[Element and text position data]
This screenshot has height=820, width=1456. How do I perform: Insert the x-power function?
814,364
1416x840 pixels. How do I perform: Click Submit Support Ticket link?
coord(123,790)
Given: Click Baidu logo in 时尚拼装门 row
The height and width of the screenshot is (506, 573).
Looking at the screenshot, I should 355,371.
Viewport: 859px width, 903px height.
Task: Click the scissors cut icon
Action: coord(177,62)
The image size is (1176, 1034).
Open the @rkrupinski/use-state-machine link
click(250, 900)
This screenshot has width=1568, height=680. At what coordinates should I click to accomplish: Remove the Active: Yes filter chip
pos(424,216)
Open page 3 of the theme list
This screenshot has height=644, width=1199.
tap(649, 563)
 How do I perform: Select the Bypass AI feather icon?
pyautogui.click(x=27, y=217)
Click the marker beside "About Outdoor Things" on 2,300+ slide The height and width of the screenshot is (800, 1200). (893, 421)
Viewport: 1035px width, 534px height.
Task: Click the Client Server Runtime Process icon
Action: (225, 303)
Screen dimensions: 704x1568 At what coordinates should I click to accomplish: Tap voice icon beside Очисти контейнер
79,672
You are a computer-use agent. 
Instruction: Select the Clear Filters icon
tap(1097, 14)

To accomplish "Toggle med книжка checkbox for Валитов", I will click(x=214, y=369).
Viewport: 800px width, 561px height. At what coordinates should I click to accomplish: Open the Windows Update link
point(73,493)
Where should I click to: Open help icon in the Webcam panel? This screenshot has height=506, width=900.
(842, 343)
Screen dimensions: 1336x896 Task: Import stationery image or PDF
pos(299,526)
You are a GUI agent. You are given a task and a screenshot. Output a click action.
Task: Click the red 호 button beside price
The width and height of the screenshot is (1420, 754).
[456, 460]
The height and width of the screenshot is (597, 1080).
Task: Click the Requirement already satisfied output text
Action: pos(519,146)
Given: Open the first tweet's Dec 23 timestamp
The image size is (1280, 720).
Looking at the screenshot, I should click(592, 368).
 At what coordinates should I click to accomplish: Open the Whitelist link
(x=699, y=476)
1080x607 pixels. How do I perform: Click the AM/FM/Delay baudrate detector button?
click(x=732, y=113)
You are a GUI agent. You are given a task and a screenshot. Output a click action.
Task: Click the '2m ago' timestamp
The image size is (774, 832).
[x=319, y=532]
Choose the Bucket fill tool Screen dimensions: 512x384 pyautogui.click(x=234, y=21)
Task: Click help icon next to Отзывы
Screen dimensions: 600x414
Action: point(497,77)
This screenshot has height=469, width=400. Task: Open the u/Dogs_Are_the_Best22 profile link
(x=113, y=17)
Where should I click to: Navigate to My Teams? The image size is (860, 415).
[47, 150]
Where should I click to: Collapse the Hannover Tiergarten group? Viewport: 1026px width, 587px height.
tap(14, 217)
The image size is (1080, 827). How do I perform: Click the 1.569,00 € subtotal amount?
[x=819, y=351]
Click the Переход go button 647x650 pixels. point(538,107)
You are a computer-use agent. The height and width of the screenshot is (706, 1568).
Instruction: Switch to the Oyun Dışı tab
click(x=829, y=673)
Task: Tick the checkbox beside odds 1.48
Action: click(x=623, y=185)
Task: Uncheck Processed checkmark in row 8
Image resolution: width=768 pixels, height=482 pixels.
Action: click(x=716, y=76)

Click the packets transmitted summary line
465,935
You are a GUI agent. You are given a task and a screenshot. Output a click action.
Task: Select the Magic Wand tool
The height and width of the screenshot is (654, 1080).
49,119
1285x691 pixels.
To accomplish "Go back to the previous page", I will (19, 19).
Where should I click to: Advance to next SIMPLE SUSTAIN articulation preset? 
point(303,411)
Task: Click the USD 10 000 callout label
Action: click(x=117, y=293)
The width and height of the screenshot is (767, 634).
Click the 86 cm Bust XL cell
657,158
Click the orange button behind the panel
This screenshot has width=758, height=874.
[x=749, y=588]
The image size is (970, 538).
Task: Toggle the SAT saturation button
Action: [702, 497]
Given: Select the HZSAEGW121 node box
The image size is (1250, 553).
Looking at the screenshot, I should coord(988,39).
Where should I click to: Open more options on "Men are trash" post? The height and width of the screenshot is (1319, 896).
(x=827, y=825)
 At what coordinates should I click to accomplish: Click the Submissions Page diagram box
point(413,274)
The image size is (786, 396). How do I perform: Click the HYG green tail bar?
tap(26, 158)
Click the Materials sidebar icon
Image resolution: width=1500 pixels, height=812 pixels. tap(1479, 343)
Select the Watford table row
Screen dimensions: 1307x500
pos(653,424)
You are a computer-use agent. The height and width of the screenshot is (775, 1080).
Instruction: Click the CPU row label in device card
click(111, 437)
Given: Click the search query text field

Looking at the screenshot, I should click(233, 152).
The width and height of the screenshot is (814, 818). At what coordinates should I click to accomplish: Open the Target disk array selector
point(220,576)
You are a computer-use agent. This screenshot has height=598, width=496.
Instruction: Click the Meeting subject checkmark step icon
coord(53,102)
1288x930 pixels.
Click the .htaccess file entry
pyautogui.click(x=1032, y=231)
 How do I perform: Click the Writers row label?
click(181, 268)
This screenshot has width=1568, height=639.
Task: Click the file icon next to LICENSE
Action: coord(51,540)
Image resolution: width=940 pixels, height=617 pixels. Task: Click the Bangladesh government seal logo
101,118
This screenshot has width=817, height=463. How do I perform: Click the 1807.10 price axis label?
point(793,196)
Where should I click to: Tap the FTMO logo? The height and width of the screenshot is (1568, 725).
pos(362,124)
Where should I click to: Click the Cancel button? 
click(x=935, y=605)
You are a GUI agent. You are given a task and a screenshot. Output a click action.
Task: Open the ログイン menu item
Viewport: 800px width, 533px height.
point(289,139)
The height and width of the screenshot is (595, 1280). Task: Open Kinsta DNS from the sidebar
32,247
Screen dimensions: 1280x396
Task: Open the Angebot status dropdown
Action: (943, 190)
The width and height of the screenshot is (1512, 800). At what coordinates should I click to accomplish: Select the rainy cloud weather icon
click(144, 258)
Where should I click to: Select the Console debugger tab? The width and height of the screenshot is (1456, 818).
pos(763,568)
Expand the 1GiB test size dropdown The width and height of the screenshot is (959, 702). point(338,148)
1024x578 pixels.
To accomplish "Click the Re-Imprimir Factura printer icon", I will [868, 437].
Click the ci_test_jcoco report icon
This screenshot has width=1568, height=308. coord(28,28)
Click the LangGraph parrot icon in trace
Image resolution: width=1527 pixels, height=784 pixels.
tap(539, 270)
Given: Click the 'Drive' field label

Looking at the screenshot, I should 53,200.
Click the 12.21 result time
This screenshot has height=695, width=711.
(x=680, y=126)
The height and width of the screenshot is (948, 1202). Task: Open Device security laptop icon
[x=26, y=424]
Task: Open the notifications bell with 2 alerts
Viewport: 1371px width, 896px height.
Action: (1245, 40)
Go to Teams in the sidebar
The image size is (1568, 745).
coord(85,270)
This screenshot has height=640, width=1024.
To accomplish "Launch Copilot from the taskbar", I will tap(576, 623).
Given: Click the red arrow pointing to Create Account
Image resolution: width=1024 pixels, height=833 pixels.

> _WHAT YOU ARE ASKED TO DO_
Copy out all the lines above verbatim.

> _SOLUTION FOR THIS EXERCISE_
This screenshot has height=820, width=1456. How do I perform: Insert the x-power function?
814,364
1416x840 pixels. How do I perform: Click Submit Support Ticket link?
coord(123,790)
Given: Click Baidu logo in 时尚拼装门 row
The height and width of the screenshot is (506, 573).
Looking at the screenshot, I should 355,371.
Viewport: 859px width, 903px height.
Task: Click the scissors cut icon
Action: coord(177,62)
The image size is (1176, 1034).
Open the @rkrupinski/use-state-machine link
click(250, 900)
This screenshot has width=1568, height=680. At what coordinates should I click to accomplish: Remove the Active: Yes filter chip
pos(424,216)
Open page 3 of the theme list
This screenshot has height=644, width=1199.
tap(649, 563)
 How do I perform: Select the Bypass AI feather icon?
pyautogui.click(x=27, y=217)
Click the marker beside "About Outdoor Things" on 2,300+ slide The height and width of the screenshot is (800, 1200). (893, 421)
Viewport: 1035px width, 534px height.
Task: Click the Client Server Runtime Process icon
Action: (225, 303)
Screen dimensions: 704x1568 At what coordinates should I click to accomplish: Tap voice icon beside Очисти контейнер
79,672
You are a computer-use agent. 
Instruction: Select the Clear Filters icon
tap(1097, 14)

To accomplish "Toggle med книжка checkbox for Валитов", I will click(x=214, y=369).
Viewport: 800px width, 561px height. At what coordinates should I click to accomplish: Open the Windows Update link
point(73,493)
Where should I click to: Open help icon in the Webcam panel? This screenshot has height=506, width=900.
(842, 343)
Screen dimensions: 1336x896 Task: Import stationery image or PDF
pos(299,526)
You are a GUI agent. You are given a task and a screenshot. Output a click action.
Task: Click the red 호 button beside price
The width and height of the screenshot is (1420, 754).
[456, 460]
The height and width of the screenshot is (597, 1080).
Task: Click the Requirement already satisfied output text
Action: pos(519,146)
Given: Open the first tweet's Dec 23 timestamp
The image size is (1280, 720).
Looking at the screenshot, I should click(592, 368).
 At what coordinates should I click to accomplish: Open the Whitelist link
(x=699, y=476)
1080x607 pixels. How do I perform: Click the AM/FM/Delay baudrate detector button?
click(x=732, y=113)
You are a GUI agent. You are given a task and a screenshot. Output a click action.
Task: Click the '2m ago' timestamp
The image size is (774, 832).
[x=319, y=532]
Choose the Bucket fill tool Screen dimensions: 512x384 pyautogui.click(x=234, y=21)
Task: Click help icon next to Отзывы
Screen dimensions: 600x414
Action: point(497,77)
This screenshot has height=469, width=400. Task: Open the u/Dogs_Are_the_Best22 profile link
(x=113, y=17)
Where should I click to: Navigate to My Teams? The image size is (860, 415).
[47, 150]
Where should I click to: Collapse the Hannover Tiergarten group? Viewport: 1026px width, 587px height.
tap(14, 217)
The image size is (1080, 827). How do I perform: Click the 1.569,00 € subtotal amount?
[x=819, y=351]
Click the Переход go button 647x650 pixels. point(538,107)
You are a computer-use agent. The height and width of the screenshot is (706, 1568).
Instruction: Switch to the Oyun Dışı tab
click(x=829, y=673)
Task: Tick the checkbox beside odds 1.48
Action: click(x=623, y=185)
Task: Uncheck Processed checkmark in row 8
Image resolution: width=768 pixels, height=482 pixels.
Action: click(x=716, y=76)

Click the packets transmitted summary line
465,935
You are a GUI agent. You are given a task and a screenshot. Output a click action.
Task: Select the Magic Wand tool
The height and width of the screenshot is (654, 1080).
49,119
1285x691 pixels.
To accomplish "Go back to the previous page", I will (19, 19).
Where should I click to: Advance to next SIMPLE SUSTAIN articulation preset? 
point(303,411)
Task: Click the USD 10 000 callout label
Action: click(x=117, y=293)
The width and height of the screenshot is (767, 634).
Click the 86 cm Bust XL cell
657,158
Click the orange button behind the panel
This screenshot has width=758, height=874.
[x=749, y=588]
The image size is (970, 538).
Task: Toggle the SAT saturation button
Action: [702, 497]
Given: Select the HZSAEGW121 node box
The image size is (1250, 553).
Looking at the screenshot, I should coord(988,39).
Where should I click to: Open more options on "Men are trash" post? The height and width of the screenshot is (1319, 896).
(x=827, y=825)
 At what coordinates should I click to accomplish: Click the Submissions Page diagram box
point(413,274)
The image size is (786, 396). How do I perform: Click the HYG green tail bar?
tap(26, 158)
Click the Materials sidebar icon
Image resolution: width=1500 pixels, height=812 pixels. tap(1479, 343)
Select the Watford table row
Screen dimensions: 1307x500
pos(653,424)
You are a computer-use agent. The height and width of the screenshot is (775, 1080).
Instruction: Click the CPU row label in device card
click(111, 437)
Given: Click the search query text field

Looking at the screenshot, I should click(233, 152).
The width and height of the screenshot is (814, 818). At what coordinates should I click to accomplish: Open the Target disk array selector
point(220,576)
You are a computer-use agent. This screenshot has height=598, width=496.
Instruction: Click the Meeting subject checkmark step icon
coord(53,102)
1288x930 pixels.
Click the .htaccess file entry
pyautogui.click(x=1032, y=231)
 How do I perform: Click the Writers row label?
click(181, 268)
This screenshot has width=1568, height=639.
Task: Click the file icon next to LICENSE
Action: coord(51,540)
Image resolution: width=940 pixels, height=617 pixels. Task: Click the Bangladesh government seal logo
101,118
This screenshot has width=817, height=463. How do I perform: Click the 1807.10 price axis label?
point(793,196)
Where should I click to: Tap the FTMO logo? The height and width of the screenshot is (1568, 725).
pos(362,124)
Where should I click to: Click the Cancel button? 
click(x=935, y=605)
You are a GUI agent. You are given a task and a screenshot. Output a click action.
Task: Open the ログイン menu item
Viewport: 800px width, 533px height.
point(289,139)
The height and width of the screenshot is (595, 1280). Task: Open Kinsta DNS from the sidebar
32,247
Screen dimensions: 1280x396
Task: Open the Angebot status dropdown
Action: (943, 190)
The width and height of the screenshot is (1512, 800). At what coordinates should I click to accomplish: Select the rainy cloud weather icon
click(144, 258)
Where should I click to: Select the Console debugger tab? The width and height of the screenshot is (1456, 818).
pos(763,568)
Expand the 1GiB test size dropdown The width and height of the screenshot is (959, 702). point(338,148)
1024x578 pixels.
To accomplish "Click the Re-Imprimir Factura printer icon", I will [868, 437].
Click the ci_test_jcoco report icon
This screenshot has width=1568, height=308. coord(28,28)
Click the LangGraph parrot icon in trace
Image resolution: width=1527 pixels, height=784 pixels.
tap(539, 270)
Given: Click the 'Drive' field label

Looking at the screenshot, I should 53,200.
Click the 12.21 result time
This screenshot has height=695, width=711.
(x=680, y=126)
The height and width of the screenshot is (948, 1202). Task: Open Device security laptop icon
[x=26, y=424]
Task: Open the notifications bell with 2 alerts
Viewport: 1371px width, 896px height.
Action: (1245, 40)
Go to Teams in the sidebar
The image size is (1568, 745).
coord(85,270)
This screenshot has height=640, width=1024.
To accomplish "Launch Copilot from the taskbar", I will tap(576, 623).
Given: Click the red arrow pointing to Create Account
Image resolution: width=1024 pixels, height=833 pixels.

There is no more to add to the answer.